Testing - Privacy-focused test cases - Data minimization verification - Retention enforcement testing - Rights exercise testing (access, erasure, portability) - Pen testing of privacy controls

Deployment - Privacy configuration review - Default settings verification - Monitoring setup (DLP, access anomalies) - Privacy notice update

Operations - DSR handling and SLA monitoring - Retention enforcement monitoring - Breach detection and response - Processor compliance monitoring - Periodic DPIA review


**LINDDUN Threat Model** (privacy-specific complement to STRIDE):

| Category | Threat | Example |
|----------|--------|---------|
| **L**inkability | Link actions/data to same individual | Cross-session tracking via fingerprinting |
| **I**dentifiability | Identify individual from data | Unique behavioral patterns in anonymized data |
| **N**on-repudiation | Subject cannot deny actions | Immutable logs linking user to sensitive actions |
| **D**etectability | Detect existence of data/actions | Side-channel revealing someone is in a database |
| **D**isclosure | Unauthorized access to personal data | SQL injection exposing user table |
| **U**nawareness | Subject unaware of data processing | Hidden tracking pixels, third-party analytics |
| **N**on-compliance | Failure to meet regulatory obligations | Missing consent records, ignored erasure requests |

---

## 5. Cross-Border Data Transfer Assessment Template

### 5.1 Legal Framework

Post-Schrems II (Case C-311/18), cross-border transfers from the EU/EEA require:

1. **Adequacy decision** (Art. 45) — European Commission deems country's protection adequate
2. **Appropriate safeguards** (Art. 46) — Standard Contractual Clauses (SCCs), Binding Corporate Rules (BCRs), codes of conduct, certifications
3. **Derogations** (Art. 49) — Narrow exceptions (explicit consent, contractual necessity, public interest)

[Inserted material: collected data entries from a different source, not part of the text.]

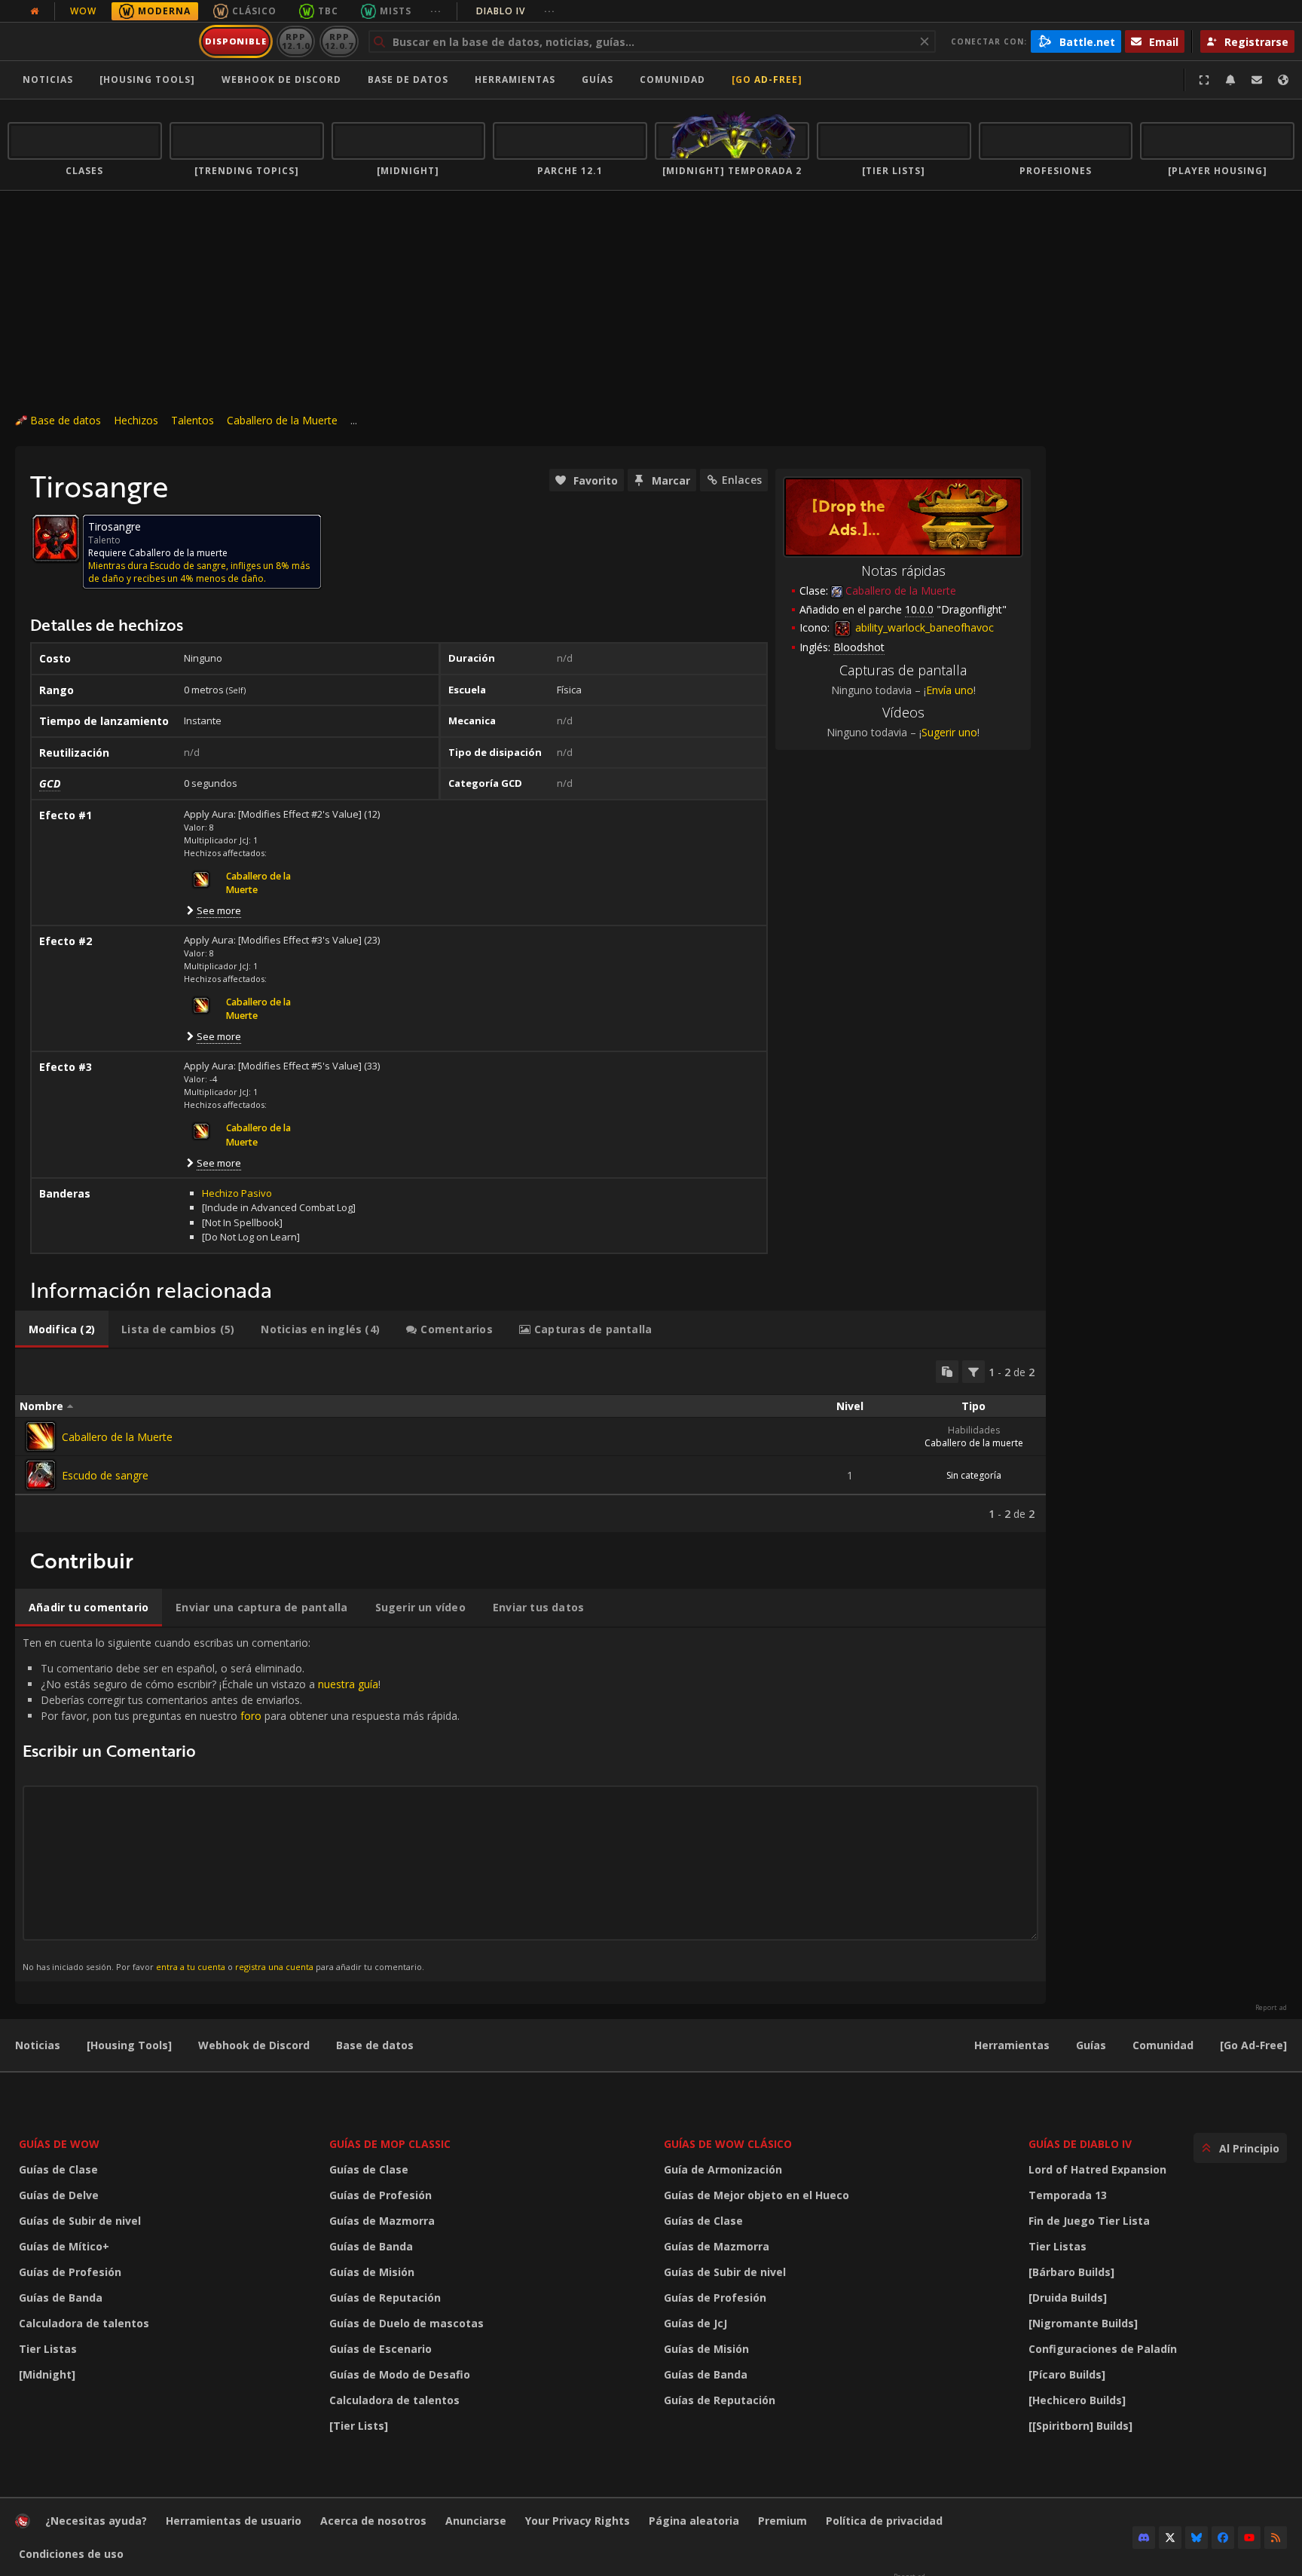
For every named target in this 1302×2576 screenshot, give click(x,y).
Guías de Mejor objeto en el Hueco (756, 2195)
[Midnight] (47, 2374)
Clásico (254, 11)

For each transfer mechanism, a **Transfer Impact Assessment (TIA)** is required to evaluate whether the destination country's laws undermine the safeguards.

### 5.2 Transfer Assessment Template

============================================================ CROSS-BORDER DATA TRANSFER ASSESSMENT

DOCUMENT CONTROL Version : [X.Y] Date : [YYYY-MM-DD] Assessor : [Name, Role] DPO Review: [Name, Date]


SECTION 1: TRANSFER IDENTIFICATION

1.1 Transfer Details

  • Exporter : [Entity name, EU/EEA country]
  • Importer : [Entity name, destination country]
  • Importer role : Controller / Processor / Sub-processor
  • Data categories : [List personal data transferred]
  • Special categories : [Any Art. 9 data? YES/NO — if YES, list]
  • Data subjects : [Who: employees, customers, etc.]
  • Volume : [Records/subjects affected]
  • Frequency : [One-time / continuous / periodic]
  • Transfer method : [API, file transfer, database replication, SaaS access]
  • Purpose : [Why data is transferred]

1.2 Transfer Mechanism [ ] Adequacy Decision (Art. 45) — specify decision: [ ] Standard Contractual Clauses (Art. 46(2)(c)) — specify module: [ ] Module 1: Controller to Controller [ ] Module 2: Controller to Processor [ ] Module 3: Processor to Processor [ ] Module 4: Processor to Controller [ ] Binding Corporate Rules (Art. 47) [ ] Code of Conduct (Art. 46(2)(e)) [ ] Certification (Art. 46(2)(f)) [ ] Derogation (Art. 49) — specify: [ ] Explicit consent (Art. 49(1)(a)) [ ] Contractual necessity (Art. 49(1)(b)) [ ] Public interest (Art. 49(1)(d))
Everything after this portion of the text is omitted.